**DATA UNDER STUDY:**
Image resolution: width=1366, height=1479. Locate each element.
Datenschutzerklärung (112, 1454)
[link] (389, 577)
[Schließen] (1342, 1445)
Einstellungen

**TASK ITEM:**
Word for word, every record must be given again.

**EXERCISE OUTPUT:**
Image resolution: width=1366, height=1479. Locate each element.
Datenschutzerklärung (112, 1454)
[link] (389, 577)
[Schließen] (1342, 1445)
Einstellungen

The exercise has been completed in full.